Kris Kristofferson shows up in a small part as the owner of a car dealership where Frank works as a teenager, and Joshua Leonard is one of Frank's friends, a compulsive gambler who is sure he's got at least one good win in him. Kristofferson has an interesting recurring idea about living into the person you want to be, but it's never developed beyond his cursory comments, and Leonard is fun but important in a fairly superficial way.

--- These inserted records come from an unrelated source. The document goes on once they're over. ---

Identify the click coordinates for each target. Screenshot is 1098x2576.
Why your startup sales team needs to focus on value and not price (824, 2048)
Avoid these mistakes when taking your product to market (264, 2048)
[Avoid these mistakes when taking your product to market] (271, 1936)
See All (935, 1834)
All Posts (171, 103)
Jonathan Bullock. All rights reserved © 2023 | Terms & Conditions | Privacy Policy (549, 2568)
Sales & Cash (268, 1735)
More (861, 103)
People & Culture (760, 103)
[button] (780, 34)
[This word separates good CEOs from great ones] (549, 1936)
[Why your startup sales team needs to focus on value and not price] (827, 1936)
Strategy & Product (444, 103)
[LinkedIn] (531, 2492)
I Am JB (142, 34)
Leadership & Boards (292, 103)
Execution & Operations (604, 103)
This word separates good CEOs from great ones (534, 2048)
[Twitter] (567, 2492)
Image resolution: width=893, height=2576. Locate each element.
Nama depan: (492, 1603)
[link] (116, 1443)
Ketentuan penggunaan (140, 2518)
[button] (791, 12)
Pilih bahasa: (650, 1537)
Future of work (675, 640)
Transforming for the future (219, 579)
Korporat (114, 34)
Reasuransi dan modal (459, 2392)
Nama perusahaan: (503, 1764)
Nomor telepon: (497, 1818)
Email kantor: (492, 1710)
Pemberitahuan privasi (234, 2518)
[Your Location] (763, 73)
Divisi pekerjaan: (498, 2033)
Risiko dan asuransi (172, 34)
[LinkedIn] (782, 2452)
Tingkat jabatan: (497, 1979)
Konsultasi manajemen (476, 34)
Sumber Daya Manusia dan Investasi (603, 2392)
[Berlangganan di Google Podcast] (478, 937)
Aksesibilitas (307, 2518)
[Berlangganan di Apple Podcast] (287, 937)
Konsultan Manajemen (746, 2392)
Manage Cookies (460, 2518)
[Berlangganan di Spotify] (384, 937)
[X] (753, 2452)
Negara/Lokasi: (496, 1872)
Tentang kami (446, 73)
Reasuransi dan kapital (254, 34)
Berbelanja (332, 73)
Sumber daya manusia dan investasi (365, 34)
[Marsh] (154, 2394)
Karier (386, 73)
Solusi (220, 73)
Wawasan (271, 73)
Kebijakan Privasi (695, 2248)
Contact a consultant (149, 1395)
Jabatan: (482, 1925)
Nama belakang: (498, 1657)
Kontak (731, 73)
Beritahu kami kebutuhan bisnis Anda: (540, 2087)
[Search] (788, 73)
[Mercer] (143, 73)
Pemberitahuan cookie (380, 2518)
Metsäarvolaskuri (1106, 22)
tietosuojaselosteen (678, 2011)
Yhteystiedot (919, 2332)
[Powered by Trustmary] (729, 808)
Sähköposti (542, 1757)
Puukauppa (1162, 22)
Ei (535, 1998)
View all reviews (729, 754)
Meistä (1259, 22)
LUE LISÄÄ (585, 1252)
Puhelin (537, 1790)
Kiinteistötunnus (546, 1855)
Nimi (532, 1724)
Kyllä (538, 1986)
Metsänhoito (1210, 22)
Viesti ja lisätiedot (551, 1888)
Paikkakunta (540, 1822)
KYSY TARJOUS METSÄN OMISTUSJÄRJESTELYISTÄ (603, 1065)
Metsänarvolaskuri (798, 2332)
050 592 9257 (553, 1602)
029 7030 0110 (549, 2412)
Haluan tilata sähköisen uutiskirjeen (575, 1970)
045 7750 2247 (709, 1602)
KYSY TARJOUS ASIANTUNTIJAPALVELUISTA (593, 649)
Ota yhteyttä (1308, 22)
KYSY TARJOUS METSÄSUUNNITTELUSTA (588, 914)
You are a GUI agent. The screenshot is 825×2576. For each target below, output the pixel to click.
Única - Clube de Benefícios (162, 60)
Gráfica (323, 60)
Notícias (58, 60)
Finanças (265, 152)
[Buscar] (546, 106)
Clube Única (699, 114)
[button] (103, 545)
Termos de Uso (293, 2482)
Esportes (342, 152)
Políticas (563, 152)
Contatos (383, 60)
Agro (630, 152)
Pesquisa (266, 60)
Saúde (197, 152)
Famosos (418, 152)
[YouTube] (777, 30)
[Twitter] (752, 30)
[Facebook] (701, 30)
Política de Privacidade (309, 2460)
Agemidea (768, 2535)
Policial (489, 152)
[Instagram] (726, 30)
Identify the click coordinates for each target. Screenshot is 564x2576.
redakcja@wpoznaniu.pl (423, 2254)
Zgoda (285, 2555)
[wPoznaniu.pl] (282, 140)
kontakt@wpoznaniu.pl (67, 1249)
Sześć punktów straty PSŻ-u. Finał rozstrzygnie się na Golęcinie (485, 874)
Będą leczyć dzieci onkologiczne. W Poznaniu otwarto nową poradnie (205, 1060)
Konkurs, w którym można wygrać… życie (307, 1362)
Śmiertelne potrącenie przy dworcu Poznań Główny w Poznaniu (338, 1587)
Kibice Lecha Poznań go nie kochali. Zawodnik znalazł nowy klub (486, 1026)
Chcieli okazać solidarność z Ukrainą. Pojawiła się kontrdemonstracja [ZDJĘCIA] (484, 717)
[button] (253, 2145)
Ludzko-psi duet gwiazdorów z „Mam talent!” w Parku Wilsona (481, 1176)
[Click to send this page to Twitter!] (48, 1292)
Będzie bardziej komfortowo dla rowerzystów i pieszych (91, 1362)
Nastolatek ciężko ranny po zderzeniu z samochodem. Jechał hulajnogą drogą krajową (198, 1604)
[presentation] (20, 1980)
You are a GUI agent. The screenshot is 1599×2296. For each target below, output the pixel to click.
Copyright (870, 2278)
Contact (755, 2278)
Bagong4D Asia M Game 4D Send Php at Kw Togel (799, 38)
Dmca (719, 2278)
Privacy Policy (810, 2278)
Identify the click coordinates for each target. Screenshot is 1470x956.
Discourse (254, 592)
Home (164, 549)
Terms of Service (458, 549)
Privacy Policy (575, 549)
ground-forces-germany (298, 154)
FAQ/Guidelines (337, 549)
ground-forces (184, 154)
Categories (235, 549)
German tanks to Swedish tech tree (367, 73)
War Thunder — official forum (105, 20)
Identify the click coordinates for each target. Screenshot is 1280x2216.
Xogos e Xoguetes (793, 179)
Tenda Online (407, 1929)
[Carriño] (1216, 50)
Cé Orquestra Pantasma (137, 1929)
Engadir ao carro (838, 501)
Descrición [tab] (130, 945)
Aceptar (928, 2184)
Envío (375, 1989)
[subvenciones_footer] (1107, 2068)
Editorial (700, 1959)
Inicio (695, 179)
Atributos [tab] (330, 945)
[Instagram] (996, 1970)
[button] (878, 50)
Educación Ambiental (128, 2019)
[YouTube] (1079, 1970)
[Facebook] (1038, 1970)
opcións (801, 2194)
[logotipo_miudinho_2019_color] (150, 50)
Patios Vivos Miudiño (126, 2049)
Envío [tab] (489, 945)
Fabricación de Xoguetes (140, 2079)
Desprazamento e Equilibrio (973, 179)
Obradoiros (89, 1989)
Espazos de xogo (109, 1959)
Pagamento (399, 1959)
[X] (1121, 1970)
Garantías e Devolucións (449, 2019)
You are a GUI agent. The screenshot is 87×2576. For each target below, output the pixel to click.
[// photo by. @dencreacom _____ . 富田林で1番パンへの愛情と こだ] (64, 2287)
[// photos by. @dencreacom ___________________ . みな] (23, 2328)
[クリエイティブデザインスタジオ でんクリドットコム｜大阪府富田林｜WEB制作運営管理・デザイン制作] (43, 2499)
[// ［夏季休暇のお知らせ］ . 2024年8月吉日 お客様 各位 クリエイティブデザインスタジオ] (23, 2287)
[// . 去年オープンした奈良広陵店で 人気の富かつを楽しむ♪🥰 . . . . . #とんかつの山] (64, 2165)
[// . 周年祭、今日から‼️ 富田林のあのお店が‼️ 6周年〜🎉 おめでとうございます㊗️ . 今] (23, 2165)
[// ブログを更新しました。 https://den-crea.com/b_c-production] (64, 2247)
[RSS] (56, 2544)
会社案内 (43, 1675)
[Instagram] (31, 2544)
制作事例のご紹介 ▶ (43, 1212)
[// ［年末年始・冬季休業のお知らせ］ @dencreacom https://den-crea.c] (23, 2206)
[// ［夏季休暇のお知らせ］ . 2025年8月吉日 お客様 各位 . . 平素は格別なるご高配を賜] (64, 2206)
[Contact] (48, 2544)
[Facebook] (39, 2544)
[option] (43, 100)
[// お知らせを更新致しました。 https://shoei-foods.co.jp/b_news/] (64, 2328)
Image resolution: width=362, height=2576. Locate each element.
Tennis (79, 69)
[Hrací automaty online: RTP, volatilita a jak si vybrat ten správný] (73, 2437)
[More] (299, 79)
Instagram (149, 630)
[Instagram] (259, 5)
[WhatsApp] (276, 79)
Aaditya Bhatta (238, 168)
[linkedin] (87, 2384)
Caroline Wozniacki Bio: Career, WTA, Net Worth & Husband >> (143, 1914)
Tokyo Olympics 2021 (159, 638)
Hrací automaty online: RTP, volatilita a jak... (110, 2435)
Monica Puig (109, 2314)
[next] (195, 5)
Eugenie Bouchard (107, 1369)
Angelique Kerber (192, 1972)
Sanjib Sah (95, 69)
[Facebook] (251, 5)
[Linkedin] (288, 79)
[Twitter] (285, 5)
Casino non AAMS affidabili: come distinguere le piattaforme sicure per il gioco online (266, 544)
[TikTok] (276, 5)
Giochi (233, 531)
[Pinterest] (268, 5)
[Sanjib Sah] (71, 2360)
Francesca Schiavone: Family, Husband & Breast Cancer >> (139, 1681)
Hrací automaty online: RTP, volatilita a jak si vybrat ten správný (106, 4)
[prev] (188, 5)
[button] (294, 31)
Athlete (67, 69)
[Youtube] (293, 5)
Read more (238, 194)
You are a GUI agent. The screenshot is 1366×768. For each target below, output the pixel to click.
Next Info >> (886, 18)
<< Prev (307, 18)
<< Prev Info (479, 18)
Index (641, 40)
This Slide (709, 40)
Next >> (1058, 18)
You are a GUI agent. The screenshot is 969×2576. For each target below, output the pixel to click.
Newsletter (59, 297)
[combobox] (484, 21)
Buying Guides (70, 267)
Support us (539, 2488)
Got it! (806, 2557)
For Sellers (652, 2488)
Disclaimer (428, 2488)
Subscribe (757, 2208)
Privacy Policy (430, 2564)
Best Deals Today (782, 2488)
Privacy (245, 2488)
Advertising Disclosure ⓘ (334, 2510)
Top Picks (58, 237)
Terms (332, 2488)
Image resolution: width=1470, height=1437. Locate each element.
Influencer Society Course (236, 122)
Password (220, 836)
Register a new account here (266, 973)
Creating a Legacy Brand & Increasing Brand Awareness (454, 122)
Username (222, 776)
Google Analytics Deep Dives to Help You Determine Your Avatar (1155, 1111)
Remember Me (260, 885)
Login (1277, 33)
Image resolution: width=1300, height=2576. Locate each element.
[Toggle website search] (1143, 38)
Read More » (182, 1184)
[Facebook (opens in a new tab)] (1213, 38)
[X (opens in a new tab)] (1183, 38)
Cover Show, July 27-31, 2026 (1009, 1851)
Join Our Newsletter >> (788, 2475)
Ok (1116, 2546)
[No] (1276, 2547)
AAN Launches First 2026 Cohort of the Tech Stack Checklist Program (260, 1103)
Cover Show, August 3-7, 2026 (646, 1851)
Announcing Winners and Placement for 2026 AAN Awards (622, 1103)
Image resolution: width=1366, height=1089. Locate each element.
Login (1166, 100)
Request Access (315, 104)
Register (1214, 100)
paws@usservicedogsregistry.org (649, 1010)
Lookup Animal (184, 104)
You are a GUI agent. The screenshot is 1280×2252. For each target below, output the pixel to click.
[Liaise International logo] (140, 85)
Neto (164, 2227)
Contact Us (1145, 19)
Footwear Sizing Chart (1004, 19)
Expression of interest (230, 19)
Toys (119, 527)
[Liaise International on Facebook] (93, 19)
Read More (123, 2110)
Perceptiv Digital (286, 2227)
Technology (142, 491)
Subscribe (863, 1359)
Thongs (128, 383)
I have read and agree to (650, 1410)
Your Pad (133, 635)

They drift in and out of the film similar to the way the story drifts in and out, or the brothers drift from town to town, giving the film its title. The Polsky's biggest stylistic contribution is a series of animated segments that assist whenever Frank tells a fantasy story to amuse Jerry. At one point, Jerry comments on how many of them are sort of misogynistic, another intriguing comment. Like too much in The Motel Life, however, the significance of this is basically ignored, and the film goes back to rambling, in its certain way.

The Blu-Ray
The Motel Life arrives with a cover of familiar faces that does little to sell the moody atmosphere of the film. The back cover does a little better, with more of the snowy landscape and boxy copy that refers to the film as "searing and profound." The one-disc release comes in a standard Viva Elite Blu-Ray case, and there is no insert.

The Video and Audio
Cinedigm's 2.39:1 1080p AVC and DTS-HD Master Audio 5.1 presentation of The Motel Life is very strong on both fronts. Based on the film's credits, which list "Kodak Motion Picture Film," it appears The Motel Life was shot on 35mm, and the image here does have a nice filmic grain structure. Colors are subdued but not overly processed, and blacks are inky without crushing. Sound is often very vivid and offers surprising surround activity for a film that is basically a character drama, including the ambience during a lengthy scene where Frank heads into one of Reno's crowded casinos, as well as the numerous animated fantasy sequences that take the movie well out of standard drama territory, full of cars, airplanes, explosions, and gunshots. English captions for the deaf and hard of hearing are also included.

The Extras
A very brief making-of featurette (3:23, HD) with Emile Hirsch and Stephen Dorff is super-promotional, heavy on clips and light on depth. The two actors briefly discuss what they feel the story is about, what it was like to work together and with Fanning, and everyone was really great and the movie's really great and everything's really great. The other extra is an animation gallery that can be scanned through on the remote.

Trailers for The Secret Lives of Dorks and Escape From Tomorrow play before the main menu. An original theatrical trailer for The Motel Life is also included.

Conclusion
There are some interesting technical aspects of The Motel Life, but not enough pleasures or charms to merit an actual recommendation. Skip it.